*** Opening Provided records ***

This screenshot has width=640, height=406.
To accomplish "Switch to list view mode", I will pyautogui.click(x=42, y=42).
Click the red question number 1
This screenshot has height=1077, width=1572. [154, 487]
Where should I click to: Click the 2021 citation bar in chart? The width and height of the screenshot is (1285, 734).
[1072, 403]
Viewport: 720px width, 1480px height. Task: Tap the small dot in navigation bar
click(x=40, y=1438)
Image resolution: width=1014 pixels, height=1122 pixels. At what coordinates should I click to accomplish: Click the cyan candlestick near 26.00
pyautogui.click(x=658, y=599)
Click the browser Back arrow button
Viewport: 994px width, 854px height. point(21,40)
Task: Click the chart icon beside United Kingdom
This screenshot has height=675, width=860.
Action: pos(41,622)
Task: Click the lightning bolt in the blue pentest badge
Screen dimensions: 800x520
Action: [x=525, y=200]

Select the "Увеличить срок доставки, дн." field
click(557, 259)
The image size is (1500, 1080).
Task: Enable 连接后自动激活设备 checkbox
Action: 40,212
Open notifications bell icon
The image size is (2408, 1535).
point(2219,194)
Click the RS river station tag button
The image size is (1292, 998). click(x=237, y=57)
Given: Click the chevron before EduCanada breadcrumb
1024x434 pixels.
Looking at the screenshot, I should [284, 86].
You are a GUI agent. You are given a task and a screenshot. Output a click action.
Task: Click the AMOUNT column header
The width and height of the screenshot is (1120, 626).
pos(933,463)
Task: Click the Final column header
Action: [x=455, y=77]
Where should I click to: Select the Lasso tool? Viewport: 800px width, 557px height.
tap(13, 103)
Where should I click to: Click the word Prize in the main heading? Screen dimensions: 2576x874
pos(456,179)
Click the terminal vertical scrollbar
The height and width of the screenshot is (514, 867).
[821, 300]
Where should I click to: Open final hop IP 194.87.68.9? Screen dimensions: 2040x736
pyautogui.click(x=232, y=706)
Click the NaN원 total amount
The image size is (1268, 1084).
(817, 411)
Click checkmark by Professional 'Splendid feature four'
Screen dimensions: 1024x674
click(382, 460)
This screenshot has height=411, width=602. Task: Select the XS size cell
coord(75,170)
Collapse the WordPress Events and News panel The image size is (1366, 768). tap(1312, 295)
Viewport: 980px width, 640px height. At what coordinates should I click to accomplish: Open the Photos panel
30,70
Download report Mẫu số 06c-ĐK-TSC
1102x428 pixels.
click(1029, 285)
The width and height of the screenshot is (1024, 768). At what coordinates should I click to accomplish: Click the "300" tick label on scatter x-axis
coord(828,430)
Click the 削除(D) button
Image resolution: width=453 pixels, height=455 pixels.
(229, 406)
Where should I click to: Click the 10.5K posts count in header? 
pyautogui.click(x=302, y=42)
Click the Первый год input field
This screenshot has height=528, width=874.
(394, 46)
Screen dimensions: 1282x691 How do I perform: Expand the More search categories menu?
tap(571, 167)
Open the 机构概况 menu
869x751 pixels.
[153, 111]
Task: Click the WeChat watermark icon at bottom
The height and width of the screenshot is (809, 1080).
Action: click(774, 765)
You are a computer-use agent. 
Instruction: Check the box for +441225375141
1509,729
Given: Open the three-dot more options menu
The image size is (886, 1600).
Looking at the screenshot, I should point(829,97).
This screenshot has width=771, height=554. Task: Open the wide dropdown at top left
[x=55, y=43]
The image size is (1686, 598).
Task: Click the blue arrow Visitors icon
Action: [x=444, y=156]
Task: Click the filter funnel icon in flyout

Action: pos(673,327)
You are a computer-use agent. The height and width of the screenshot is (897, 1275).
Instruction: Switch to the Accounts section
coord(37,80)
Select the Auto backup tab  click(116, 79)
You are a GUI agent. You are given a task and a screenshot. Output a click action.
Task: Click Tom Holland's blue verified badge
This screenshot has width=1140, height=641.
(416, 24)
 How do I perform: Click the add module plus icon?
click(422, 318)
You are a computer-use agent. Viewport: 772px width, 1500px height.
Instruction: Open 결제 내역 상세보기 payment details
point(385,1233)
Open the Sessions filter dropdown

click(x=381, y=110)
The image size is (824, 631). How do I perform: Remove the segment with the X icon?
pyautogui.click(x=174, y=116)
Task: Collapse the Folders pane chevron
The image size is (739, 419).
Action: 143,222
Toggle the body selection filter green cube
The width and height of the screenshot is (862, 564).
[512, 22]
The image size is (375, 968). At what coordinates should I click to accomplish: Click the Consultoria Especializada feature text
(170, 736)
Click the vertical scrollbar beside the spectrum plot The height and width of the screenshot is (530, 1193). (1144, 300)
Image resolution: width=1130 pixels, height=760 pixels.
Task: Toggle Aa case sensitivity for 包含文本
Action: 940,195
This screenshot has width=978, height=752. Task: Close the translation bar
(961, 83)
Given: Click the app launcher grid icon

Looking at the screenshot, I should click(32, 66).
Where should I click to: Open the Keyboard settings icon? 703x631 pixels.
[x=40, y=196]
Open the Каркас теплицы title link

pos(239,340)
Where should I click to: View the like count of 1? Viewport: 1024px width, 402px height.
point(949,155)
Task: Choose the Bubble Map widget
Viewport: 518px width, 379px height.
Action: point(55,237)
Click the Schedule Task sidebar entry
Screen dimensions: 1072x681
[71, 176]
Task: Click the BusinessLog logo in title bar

*** Closing Provided records ***

The lines you need run from the one containing "Click the vertical" to the end of the listing. Output exactly those, both ends included.

- **Answer for the task**:
Click the vertical scrollbar beside the spectrum plot The height and width of the screenshot is (530, 1193). (1144, 300)
Image resolution: width=1130 pixels, height=760 pixels.
Task: Toggle Aa case sensitivity for 包含文本
Action: 940,195
This screenshot has width=978, height=752. Task: Close the translation bar
(961, 83)
Given: Click the app launcher grid icon

Looking at the screenshot, I should click(32, 66).
Where should I click to: Open the Keyboard settings icon? 703x631 pixels.
[x=40, y=196]
Open the Каркас теплицы title link

pos(239,340)
Where should I click to: View the like count of 1? Viewport: 1024px width, 402px height.
point(949,155)
Task: Choose the Bubble Map widget
Viewport: 518px width, 379px height.
Action: point(55,237)
Click the Schedule Task sidebar entry
Screen dimensions: 1072x681
[71, 176]
Task: Click the BusinessLog logo in title bar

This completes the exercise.